In this study, Pmean was significantly higher in PCV than in VCV during the study period. Such a result was not surprising. In fact, using a decelerating flow waveform could result in a higher Pmean according to the mathematical models.^11,12 A previous study reported that increases in Pmean appeared to be directly related to increases in oxygenation. ¹³ However, as the low Pmean had been generated during our study, positive effect of elevated Pmean on oxygenation seems to be clinically insignificant. The previous study has reported that no significant improvement of arterial oxygenation could be noted after switching from VCV to PCV in adults undergoing laparoscopy. ⁵

The most prominent changes of ventilatory parameters during pneumoperitoneum in children have been reported as the significant increases in peak airway pressure with simultaneous decrease in lung compliance. ¹ Wedgewood and Doyle ¹ reported 28% decrease in the lung compliance after head down tilt and CO₂ insufflation during VCV, which is consistent with the results of this study. Their result was comparable to our results. In this study, Cdyn decreased by 29% in the VCV group and 25% in the PCV group after head down tilt and CO₂ insufflation.

Beside its effect on the lung mechanics, pneumoperitoneum may influence cardiac performance through transmission of the intra-abdominal pressure to the intrathoracic cavity. Huettemann and collegues ³ have demonstrated a significant decrease in septal wall motion and fractional shortening with an intra-abdominal pressure of 12 mmHg under VCV with 5 cm PEEP in children.

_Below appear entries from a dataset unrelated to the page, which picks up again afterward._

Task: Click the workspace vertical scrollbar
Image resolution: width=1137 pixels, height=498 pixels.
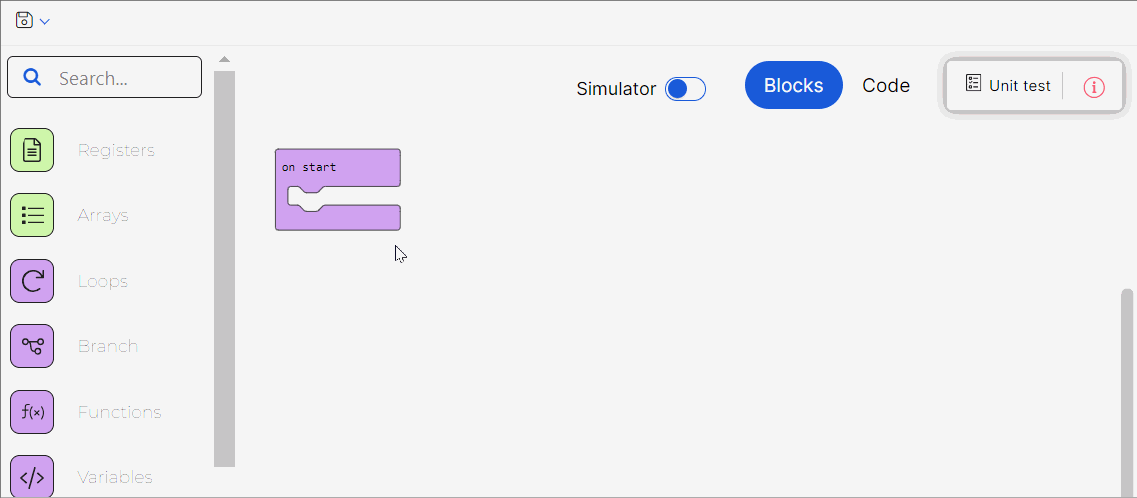Action: 1126,390
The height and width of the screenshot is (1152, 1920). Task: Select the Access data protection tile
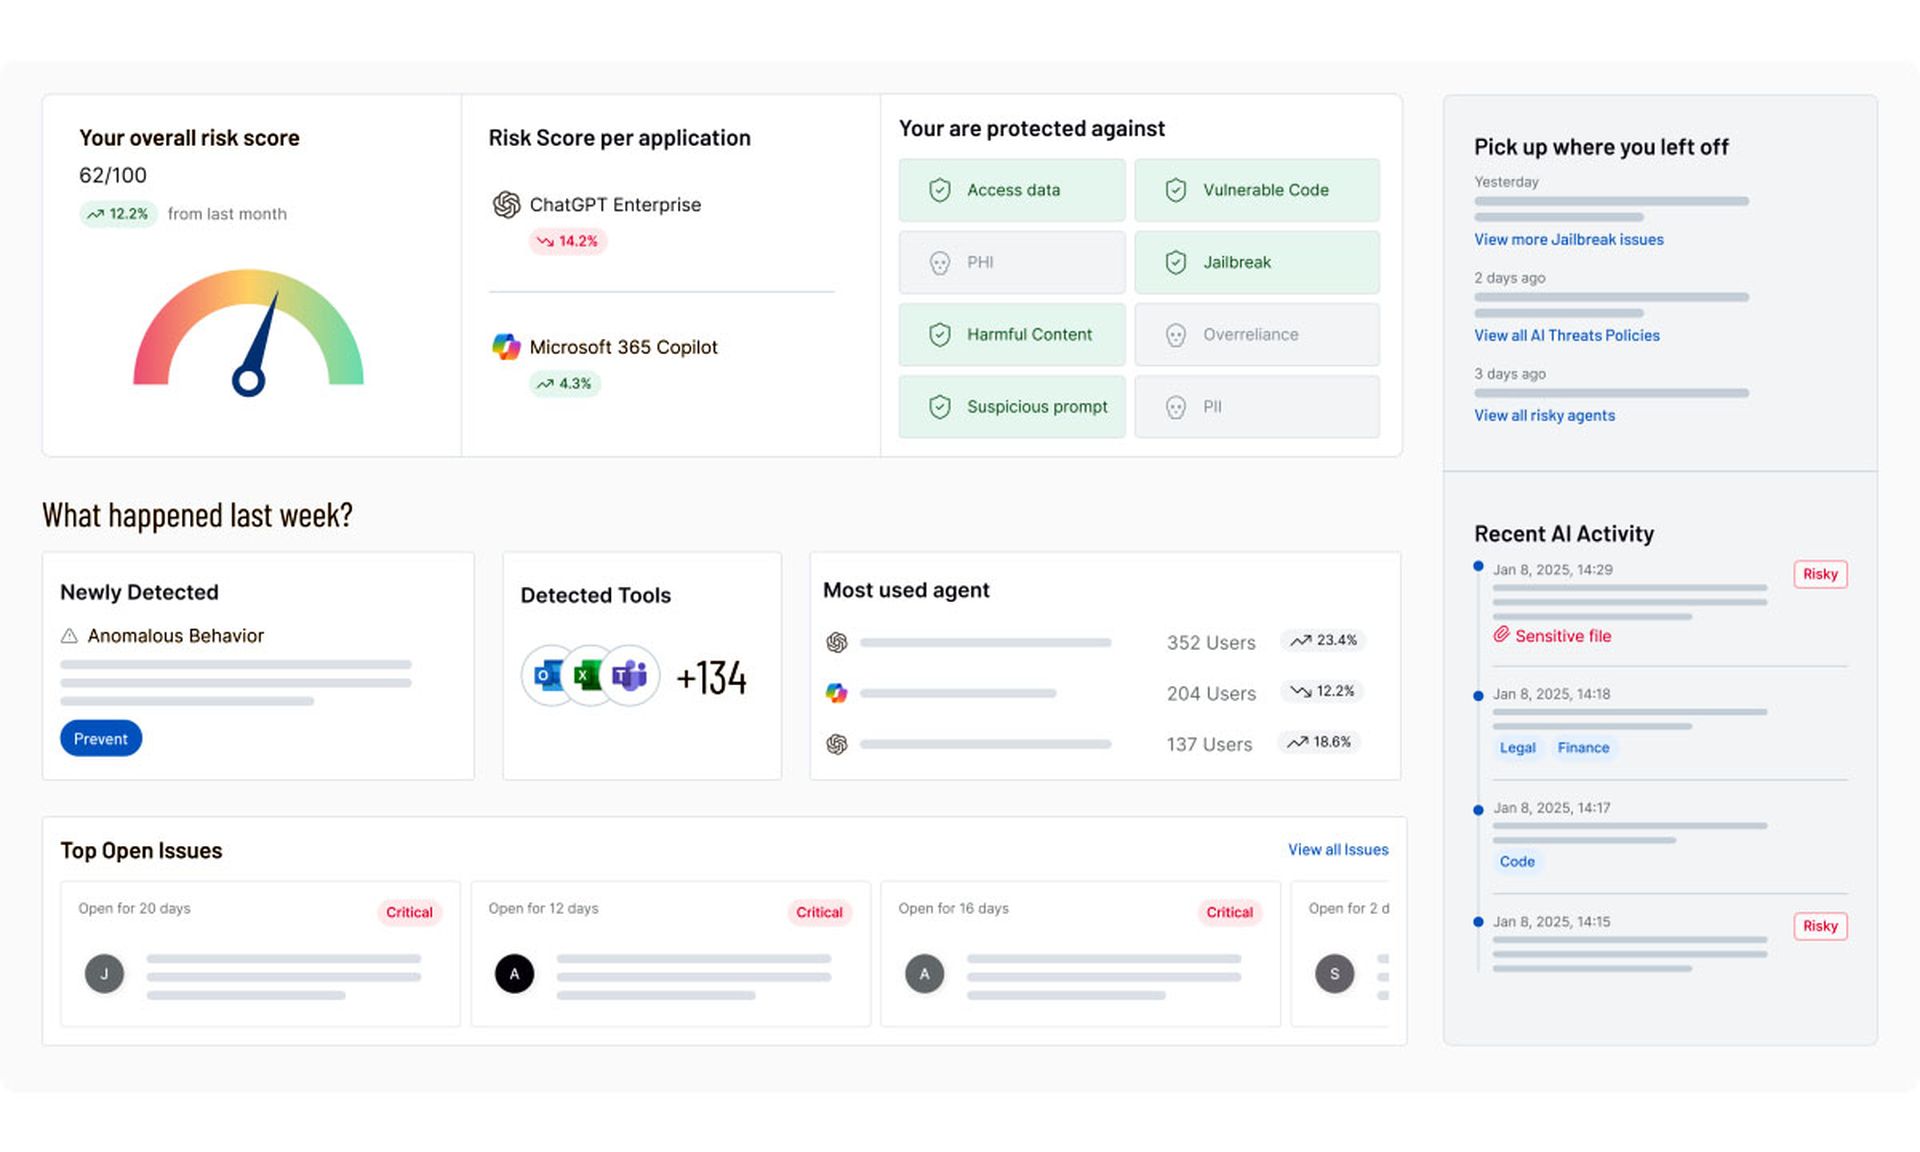tap(1012, 190)
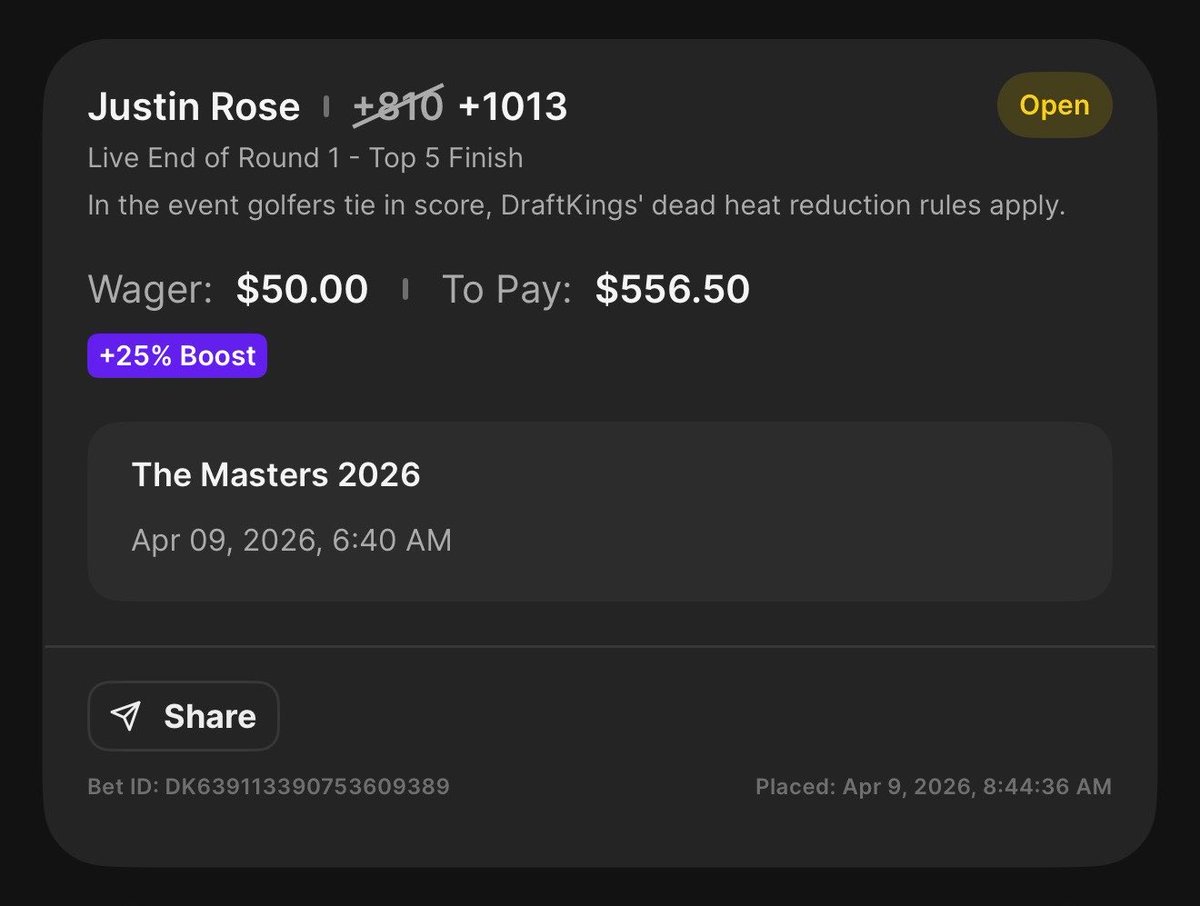Viewport: 1200px width, 906px height.
Task: Click the Placed: Apr 9, 2026 timestamp
Action: click(x=933, y=787)
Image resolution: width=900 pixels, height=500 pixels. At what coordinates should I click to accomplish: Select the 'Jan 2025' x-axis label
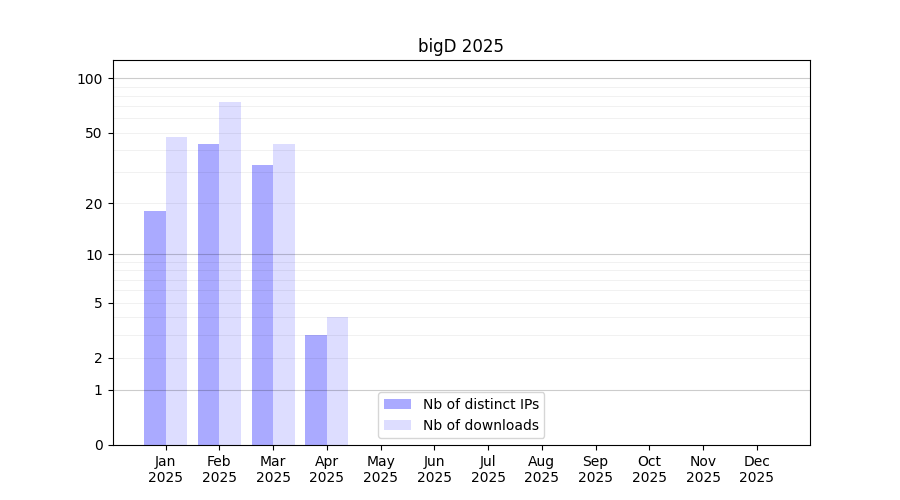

They suspected nonuniform transmission of the increased intrathoracic pressure to the left ventricle as the most likely cause but other factors such as lung compliance, ventricular function and filling status were also considered. As the dynamic compliance was lower during VCV in this study, PCV may have some beneficial effect on left ventricular wall motion during pneumoperitoneum. However, further study is needed to elucidate the effect of ventilatory mode on left ventricle wall motion during pneumoperitoneum in children. One of the limitations of this study is the age range of patients included in this study. The age ranged from 3 to 14 years, which is too large to apply the result of this study to small children. Further study excluding adolescent patients would have given more valuable information on the optimal ventilation mode during laparoscopy in small children.

Conclusions

During laparoscopy, mean airway pressure and dynamic compliance were significantly higher during PCV with 5 cm H₂O PEEP compared with that in VCV with 5 cm H₂O PEEP. As there were no differences in other ventilatory parameters and oxygen saturation, both VCV and PCV can be used safely in children undergoing laparoscopic surgery.